Las prisas
La ternura de la escena contrasta con la virulencia de un claxon que apremia el primer coche
La ternura de la escena contrasta con la virulencia de un claxon que apremia al primer coche de una larga cola, todos alineados frente a un semáforo que acaba de ponerse en verde. Enseguida se le suman dos o tres más, cada cual con su propia voz pero igual de enrabietados, tenaces y probablemente convencidos de que su tiempo vale mucho más que el de los demás. La conductora del primer vehículo saca una mano por la ventanilla, hace gestos de que algo no va bien pero lo único que consigue es redoblar el volumen de la pitada. Al final se decide a salir y dejando la puerta abierta se dirige a la ventanilla del coche que la precede. "No arranca, lo siento", le dice a su ocupante. El ruido se vuelve, entonces, ensordecedor. "¡Que no arranca, joder!", grita ella girándose hacia el pelotón de acosadores y acosadoras. El más cretino, un tipo con bigote que conduce una furgoneta de reparto, saca medio cuerpo por la ventanilla y la urge a apartar el coche antes de que vaya él a apartarlo. Pero no va, claro: como ya he dicho, es un cretino.

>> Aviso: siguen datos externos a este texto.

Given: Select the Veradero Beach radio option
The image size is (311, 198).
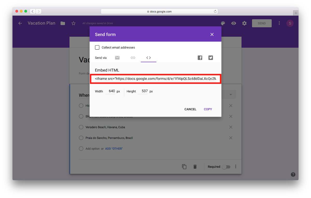Looking at the screenshot, I should click(81, 127).
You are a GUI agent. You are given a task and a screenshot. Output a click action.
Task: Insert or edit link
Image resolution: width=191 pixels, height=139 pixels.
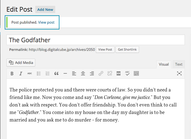pos(101,74)
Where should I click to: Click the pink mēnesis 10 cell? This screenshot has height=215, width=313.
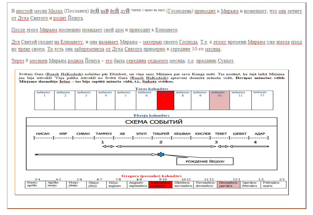tap(219, 100)
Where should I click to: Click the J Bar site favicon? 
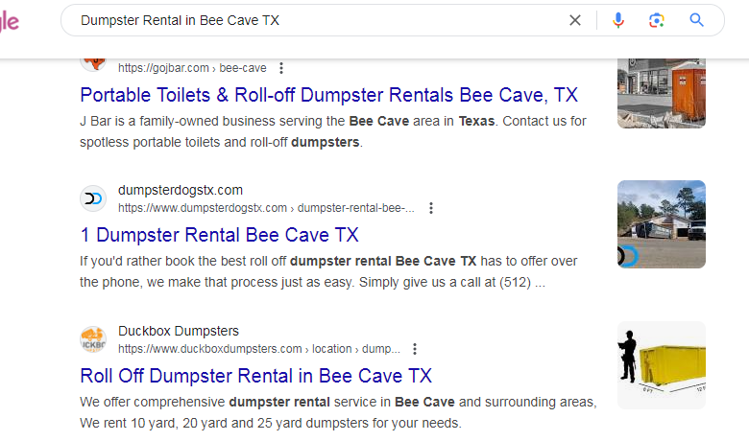pyautogui.click(x=93, y=62)
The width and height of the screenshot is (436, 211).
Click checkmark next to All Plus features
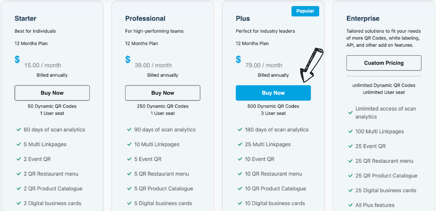351,205
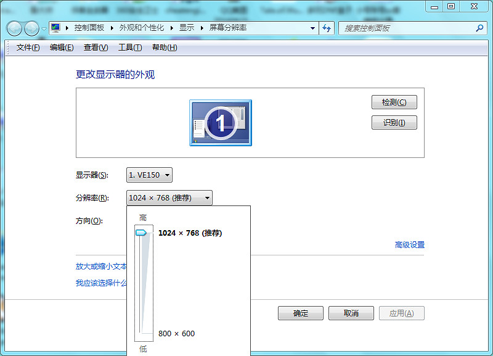Select the monitor 1 preview thumbnail
The width and height of the screenshot is (493, 356).
(220, 123)
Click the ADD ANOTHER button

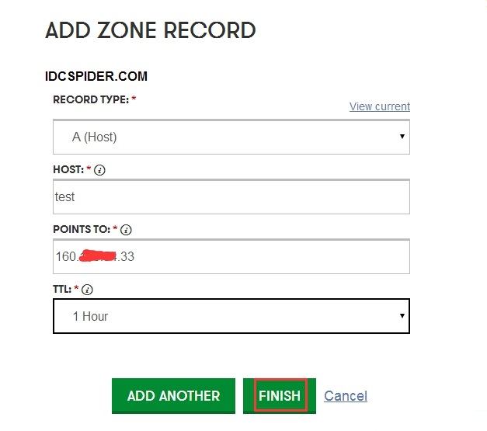[174, 396]
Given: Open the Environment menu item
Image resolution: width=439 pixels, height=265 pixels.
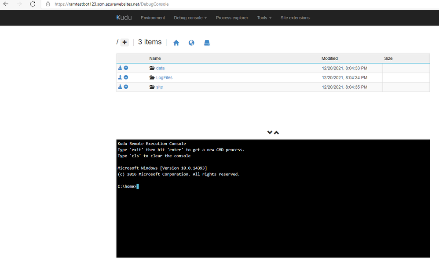Looking at the screenshot, I should coord(153,18).
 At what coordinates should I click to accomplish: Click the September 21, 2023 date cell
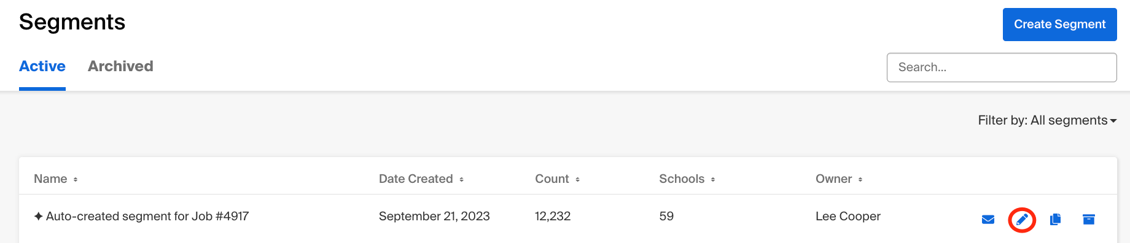(x=434, y=216)
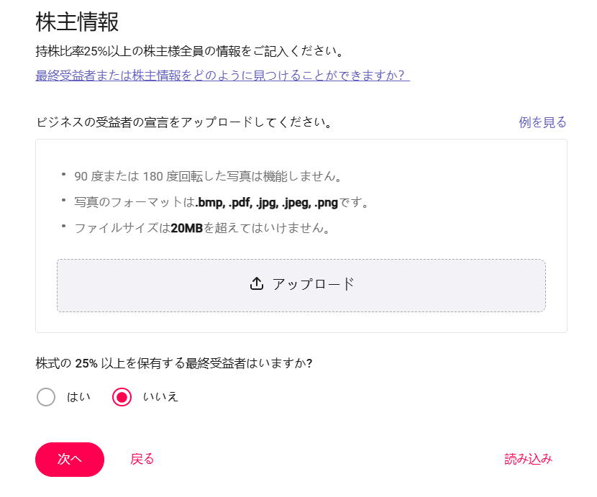This screenshot has width=597, height=497.
Task: Click the いいえ option label text
Action: pos(160,397)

El ruido ha asustado al niño que ahora llora en brazos de su abuela. "Ya, ya, Julito, ya", trata de tranquilizarlo la pobre mujer. Se le ha caído el pan del bolso, tiene las gafas torcidas sobre la nariz y con un escorzo imposible trata de sacarse algo del bolsillo de su pesado chaquetón: un pañuelo. Una de las dependientas de la zapatería sale de su madriguera negando con la cabeza, fulminando con la mirada al cretino de la furgoneta y recogiendo la barra de pan del suelo. Luego intenta un par de carantoñas con el pequeño pero sin éxito, así que regresa a la tienda con un plan alternativo en mente. Unos segundos más tarde, aparece de nuevo en escena con un muñeco de trapo que Julito desprecia con un chillido agudo, terrible, mientras su abuela mira a un lado y a otro, como si buscase un lugar en el que refugiarse. La dependienta parece entender su inquietud así que la rodea con el brazo, le dice algo al oído y las dos emprenden camino hacia la zapatería.

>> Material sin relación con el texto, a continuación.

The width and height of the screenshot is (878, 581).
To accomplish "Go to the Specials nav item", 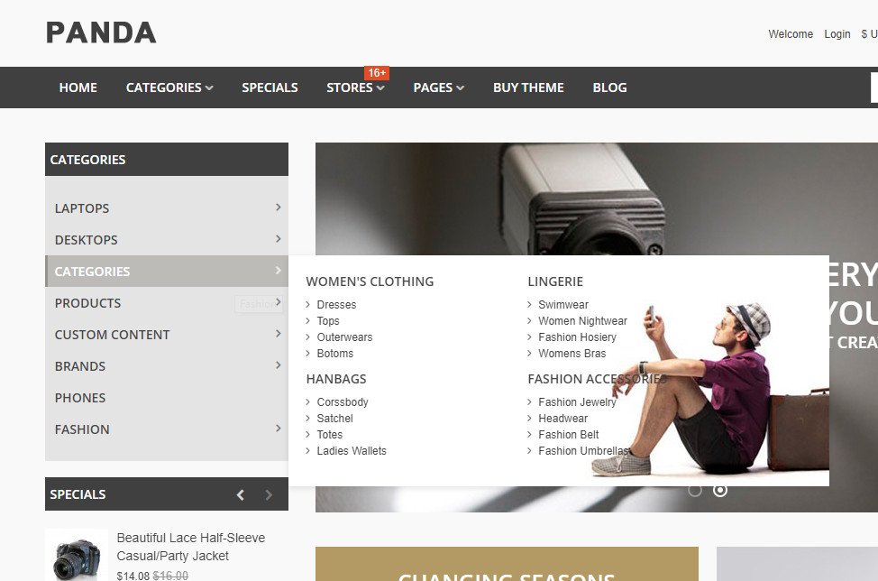I will tap(270, 88).
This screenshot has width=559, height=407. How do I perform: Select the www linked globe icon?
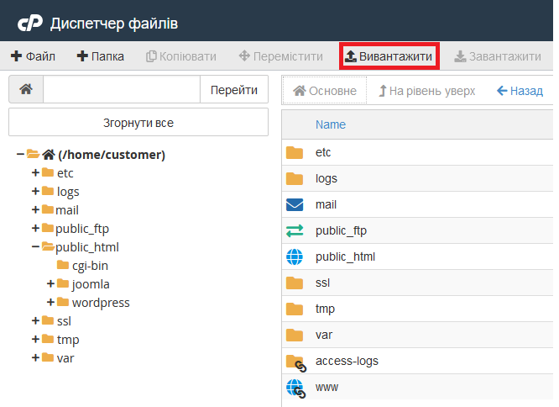[x=295, y=388]
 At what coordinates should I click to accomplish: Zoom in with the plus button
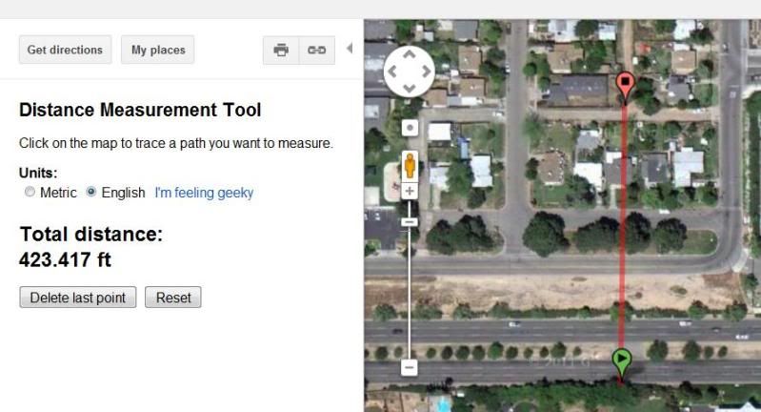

El cretino ha salido a fumar y ahora habla por teléfono dando vueltas alrededor de la furgoneta, como si no pudiera o no supiera estarse quieto. Tampoco callado. Dos buenos samaritanos, mientras tanto, empujan el coche de la chica fuera de la vía y en cuanto el semáforo recupera el verde los demás vehículos salen disparados descomponiendo la hilera. También el cretino, que no puede evitar ponerse en evidencia una vez más al pasar junto al coche averiado: "¡Mujer tenías que ser, estúpida!", grita antes de maniobrar para entrar en la curva y perderse calle abajo, ojalá que para siempre. Poco después, la abuela abandona sonriente la zapatería con el niño cogido de la mano, otra vez dispuesto a comerse las aceras y con el muñeco de trapo estrujado contra el pecho. La dependienta se agacha para darle un beso, pero él solo parece tener ojos para la aventura. "A despacito, Julio. A despacito", insiste mientras la criatura acelera el paso con idéntica mala fortuna que en su primer intento. Entonces, recuperando la verticalidad, sonríe feliz como si desde algún rincón de su obstinada cabecita surgiera una voz que le dijera: "Tranquilo, Julito: si algo te sobra es tiempo". A despacito, futuro cretino.
(PD: el autor de este relato no aprendió a caminar hasta los cuatro años).